A simple production path looks like this:

• Trigger. Manual button, webhook from your app, or a schedule.
• Gather context. Fetch data, search, or run an LLM step.
• Propose. Prepare the diff, outbound message, or code change.
• Approval gate. Pause for a human to review. Show the exact change and impact.
• Wait state. If more work is needed, park the run until an external event or a human response arrives.
• Callback resume. Continue only when a service completes and posts results.
• Apply or abort. If approved, apply the change. If rejected, record the reason and stop.
• Notify and persist. Save artifacts as resources. Send notifications.

What makes this durable in Breyta:

• The wait and approval steps keep state across time.
• Large artifacts are stored as resources, not pushed through every step.
• Each step is logged and inspectable in run history.
• The live version stays stable until you promote a new release.

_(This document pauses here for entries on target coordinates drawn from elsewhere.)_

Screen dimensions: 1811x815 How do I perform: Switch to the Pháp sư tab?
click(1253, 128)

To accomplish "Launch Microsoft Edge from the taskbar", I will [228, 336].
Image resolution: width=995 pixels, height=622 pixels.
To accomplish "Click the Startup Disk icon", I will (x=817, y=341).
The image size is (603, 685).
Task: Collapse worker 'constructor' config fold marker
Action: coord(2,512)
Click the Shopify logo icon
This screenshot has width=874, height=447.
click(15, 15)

Long-Running and VM-Backed Agents

Some agent work takes time. Example: a code agent running tests and preparing a PR.

Breyta’s remote-agent pattern:

• Start a remote process over SSH with an :ssh step.
• Pause the workflow with a :wait step.
• The remote worker posts back to a callback URL with results.
• The flow resumes, evaluates output, and continues to approval or publish.

Why this helps:

• No fragile long-lived SSH step.
• Workflow state persists while heavy work runs elsewhere.
• Results come back in structured form for clean handoff.

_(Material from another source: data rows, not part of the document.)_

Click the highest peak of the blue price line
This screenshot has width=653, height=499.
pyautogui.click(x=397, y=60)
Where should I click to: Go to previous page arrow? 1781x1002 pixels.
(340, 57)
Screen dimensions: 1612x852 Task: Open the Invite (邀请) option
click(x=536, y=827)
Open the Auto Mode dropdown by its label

Callback-style designs are a common approach across the industry. You will see similar pause and resume patterns in systems like Restate, and HITL approval plus callback guidance in OpenAI transport guides such as Ably’s example.

How to Evaluate HITL Operations

Before you choose, check these details:

• **Approval UX**. Can approvers see the exact diff or payload? Can they comment or require changes?
• Timeouts and escalation. Can waits expire and route to a backup path?
• Notifications. Are notify steps and channels supported for both approvals and results?
• Version control. Are flows versioned with a draft vs live split, and are releases immutable?
• Run pinning. Are runs pinned to the resolved release at start time?
• Concurrency policy. Can you set safe limits and retries?
• Artifacts. Can you persist large outputs and pass lightweight refs?
• Secrets. Are connections and secrets managed outside workflow logic?
• Agent tooling. Is there a stable, scriptable CLI for agents and CI?

Where Breyta Is a Strong Fit

Use Breyta when you need:

• Approval-heavy flows that must pause, resume, and record decisions.
• Long-running agent jobs that run on local machines or VMs over SSH.
• Deterministic orchestration around coding agents you already use.
• Versioned releases with draft, review, and promote.
• Reuse through templates and published apps when you want to package a working pattern.

Breyta handles execution, state, retries, and recovery for the orchestration layer. You bring your external systems, APIs, local runners, or VMs when the job needs them.

FAQ

Do I need to keep a long SSH connection open during a wait?

No. Start remote work, pause the flow with a wait step, and resume when the worker posts back. The workflow keeps state the whole time.

What is the difference between a wait and an approval?

A wait pauses for any external signal. An approval is a structured human checkpoint with an explicit accept or reject outcome.

Can I iterate fast without risking production?

Yes. Breyta splits draft and live. You push changes to draft, test runs, and promote a version to live when approved.

How are large outputs handled?

Persist them as resources and pass compact res:// references. This keeps state lean and artifacts inspectable.

Do waits and approvals count as billable steps in Breyta?

Triggers, waits, and approval steps do not count as billable step executions.